EXERCISE DIRECTIONS => Print the records verbatim from their first line through the line containing "Task: Click on", inclusive.

PROVIDED RECORDS =>
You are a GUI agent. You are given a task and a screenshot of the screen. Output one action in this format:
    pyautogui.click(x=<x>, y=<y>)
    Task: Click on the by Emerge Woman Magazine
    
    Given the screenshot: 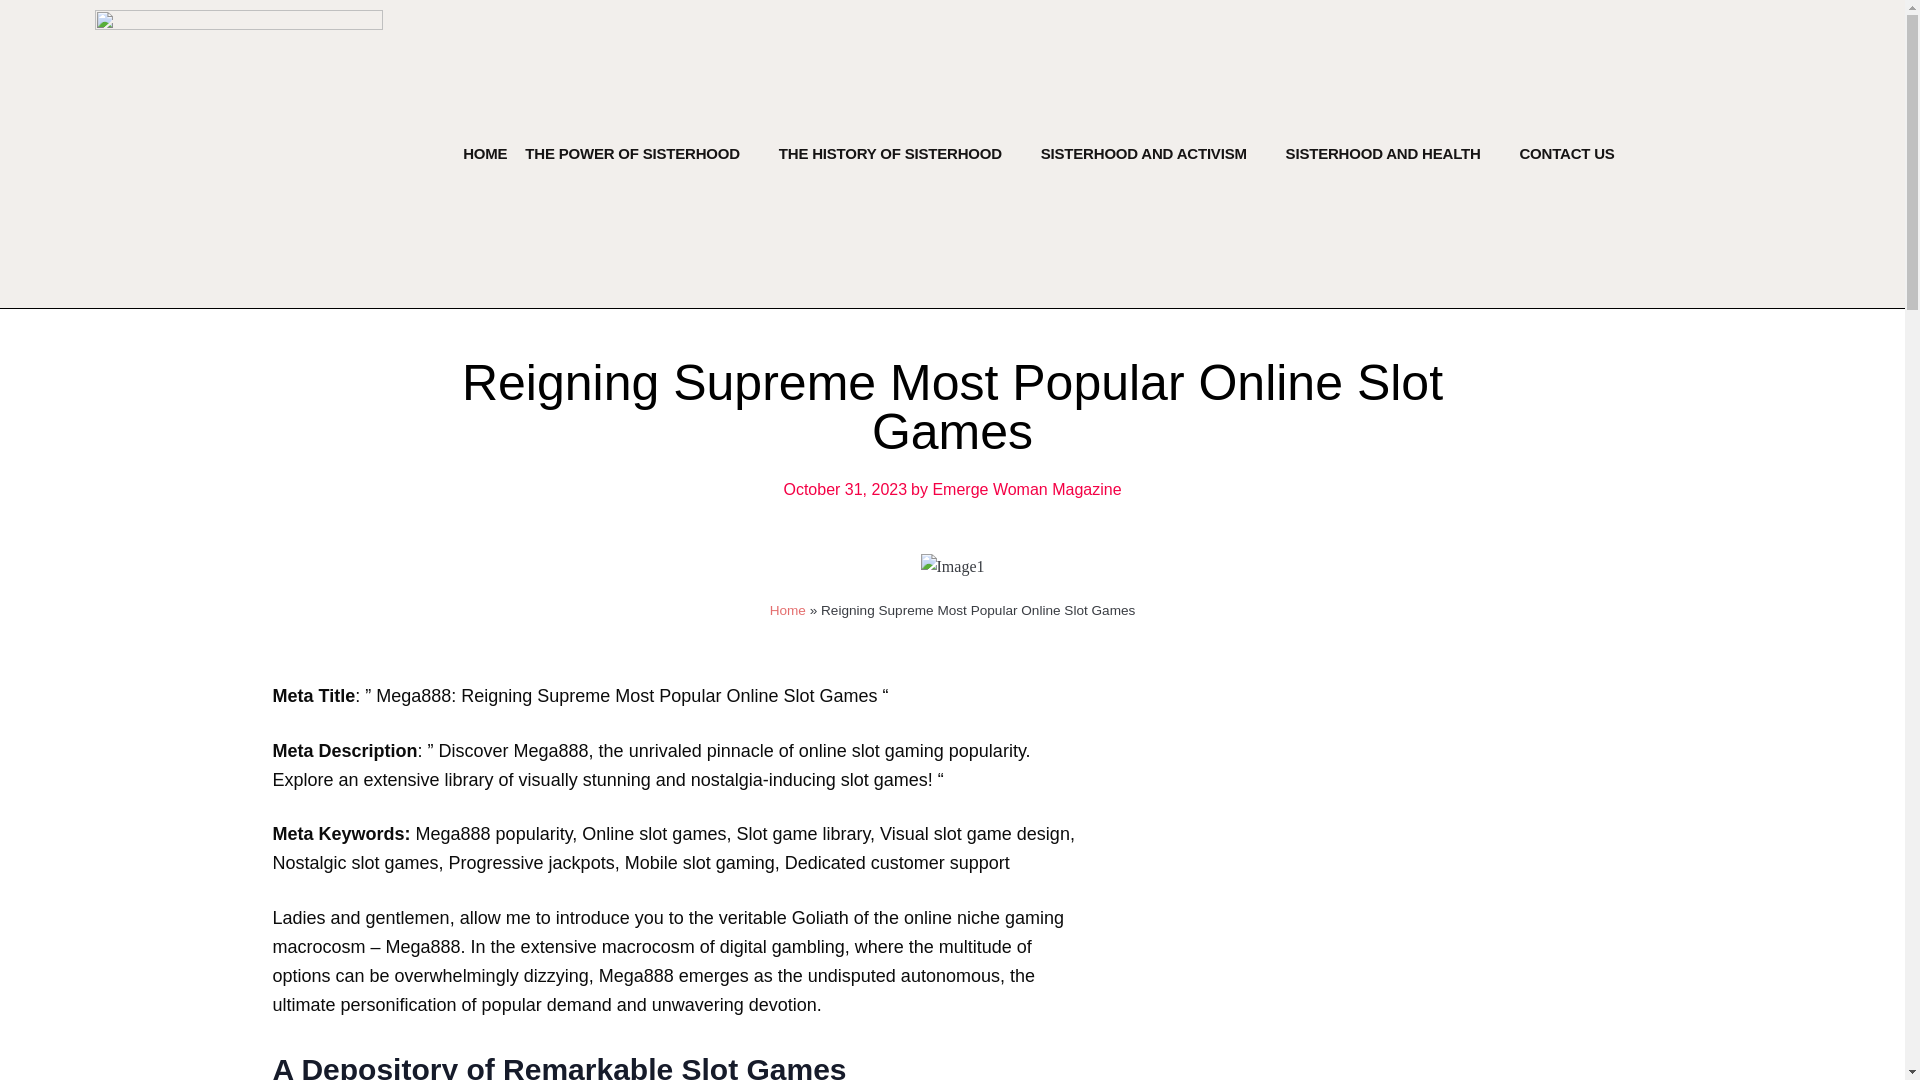 What is the action you would take?
    pyautogui.click(x=1016, y=490)
    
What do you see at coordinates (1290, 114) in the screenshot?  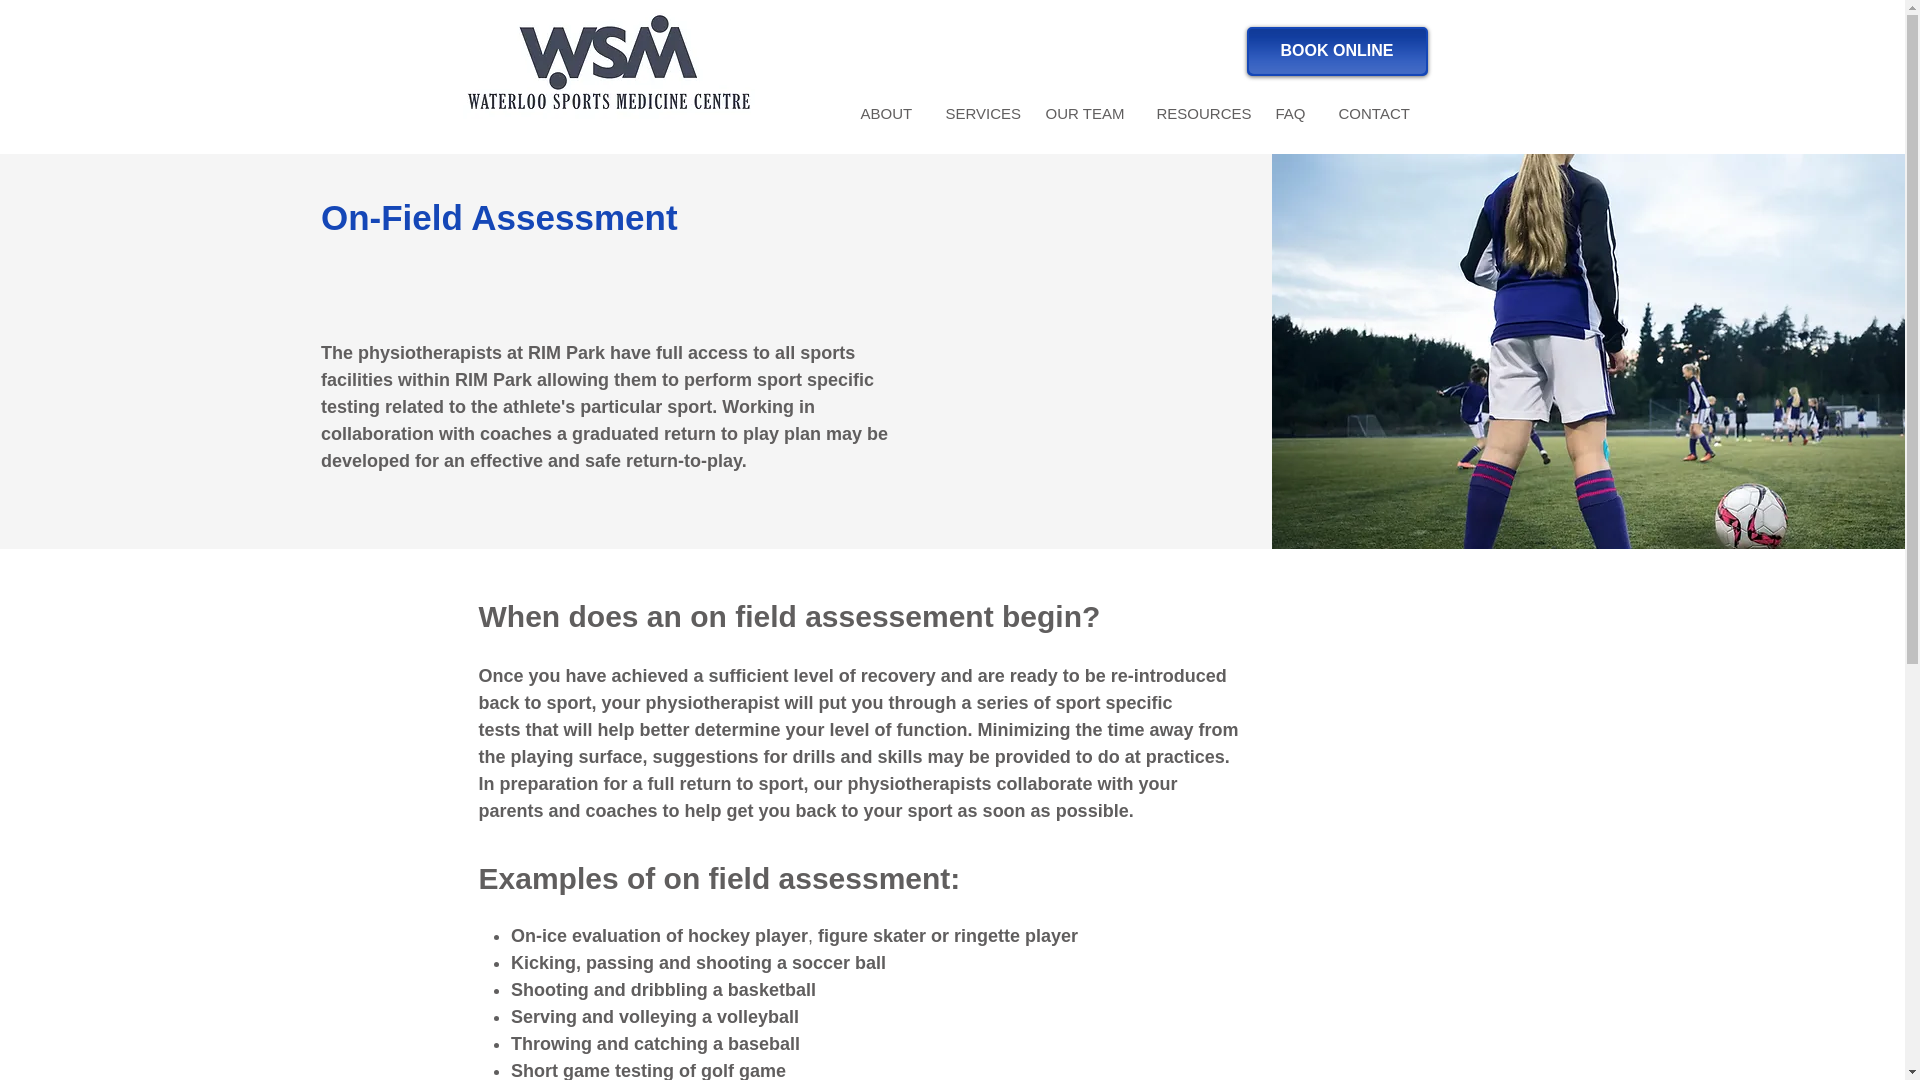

ANSWER TO THE TASK =>
You are a GUI agent. You are given a task and a screenshot of the screen. Output one action in this format:
    pyautogui.click(x=<x>, y=<y>)
    Task: Click on the by Emerge Woman Magazine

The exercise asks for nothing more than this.